As a news and feature photographer for The Coastland Times, he tracked the major events and daily happenings of the region; he highlighted the beauty of the area for the Dare County Tourist Bureau; and his freelance work captured wedding photos for countless couples and brought images of the Outer Banks nature, wildlife and people to the world beyond.  His work has appeared in numerous books and his extensive library of Outer Banks scenes, images and portraits, capturing the subtle evolution of the Outer Banks over more than two decades is archived at the Outer Banks History Center in Manteo.

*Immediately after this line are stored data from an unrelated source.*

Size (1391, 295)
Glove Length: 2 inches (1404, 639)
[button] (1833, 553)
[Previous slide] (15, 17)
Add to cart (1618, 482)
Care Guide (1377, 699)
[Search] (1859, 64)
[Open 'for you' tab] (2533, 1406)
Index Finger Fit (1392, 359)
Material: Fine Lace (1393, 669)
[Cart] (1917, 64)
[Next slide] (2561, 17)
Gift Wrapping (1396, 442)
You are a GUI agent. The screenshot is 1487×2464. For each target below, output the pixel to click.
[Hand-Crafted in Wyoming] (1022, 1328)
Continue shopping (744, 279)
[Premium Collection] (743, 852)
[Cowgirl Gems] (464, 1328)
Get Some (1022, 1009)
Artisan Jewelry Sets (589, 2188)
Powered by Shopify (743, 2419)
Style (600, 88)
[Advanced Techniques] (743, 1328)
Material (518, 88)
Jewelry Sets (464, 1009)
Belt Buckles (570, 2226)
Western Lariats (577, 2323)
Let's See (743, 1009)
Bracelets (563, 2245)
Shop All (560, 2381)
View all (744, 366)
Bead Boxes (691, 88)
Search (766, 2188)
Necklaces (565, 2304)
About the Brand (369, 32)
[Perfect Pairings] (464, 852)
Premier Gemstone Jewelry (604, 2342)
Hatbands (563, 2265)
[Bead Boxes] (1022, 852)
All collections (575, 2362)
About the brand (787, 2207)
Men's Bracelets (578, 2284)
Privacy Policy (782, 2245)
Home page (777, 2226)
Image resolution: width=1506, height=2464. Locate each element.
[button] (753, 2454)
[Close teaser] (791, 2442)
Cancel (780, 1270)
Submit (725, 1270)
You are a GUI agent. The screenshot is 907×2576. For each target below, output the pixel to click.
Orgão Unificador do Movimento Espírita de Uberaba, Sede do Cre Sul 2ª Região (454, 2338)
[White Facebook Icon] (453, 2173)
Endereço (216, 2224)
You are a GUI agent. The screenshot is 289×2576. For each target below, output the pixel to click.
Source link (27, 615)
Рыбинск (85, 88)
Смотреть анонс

As the official photographer for Paul Green’s outdoor drama The Lost Colony during the 1970s, he photographed dignitaries, celebrities and political figures attending performances, as well as countless local cast members. His work appeared on TLC promotional materials, posters and post cards distributed throughout the southeastern United States.

From 1986 through 2001, he served as the Buildings and Grounds Supervisor for the Town of Nags Head, finding enjoyment in beautifying and maintaining the beaches for tourists and locals alike.

Foster spent his free time exploring the remote beaches and islands of the Outer Banks, and kayaking through inlets, waterways, and wildlife refuges. He cycled the roads and bike paths on Roanoke and Hatteras islands, and relaxed on the beaches of Nags Head with a Time magazine in hand. He swam and body surfed in the Atlantic Ocean, and enjoyed annual excursions to explore, relax and unwind with friends in Negril, Jamaica.

Foster is survived by his daughter Catherine Scott Lackey and husband Major of Raleigh, and their two children Brode and Eliza; his sisters Cyril Plessinger of Odessa, Florida, and Catherine Koch of Lyon, France; and two nephews, a niece and their families.

The family extends a heartfelt thanks for the kindness and love shown by so many as he navigated the challenges of Parkinson’s disease, especially the stellar care team at Brighton Gardens; medical professionals of Raleigh Neurology and Doctors Making Housecalls; his cheerleaders in the pool at Rex Wellness Center of Raleigh; caregivers Rosa Murimi, Rhoda Njeru, and Brenda Tribbey and finally the exceptional nurses and support team of Transitions LifeCare.

A private memorial service will be held for family at a later date.

Memorials may be sent to Transitions LifeCare at 250 Hospice Circle, Raleigh, NC 27607 or www.transitionslifecare.org/donate.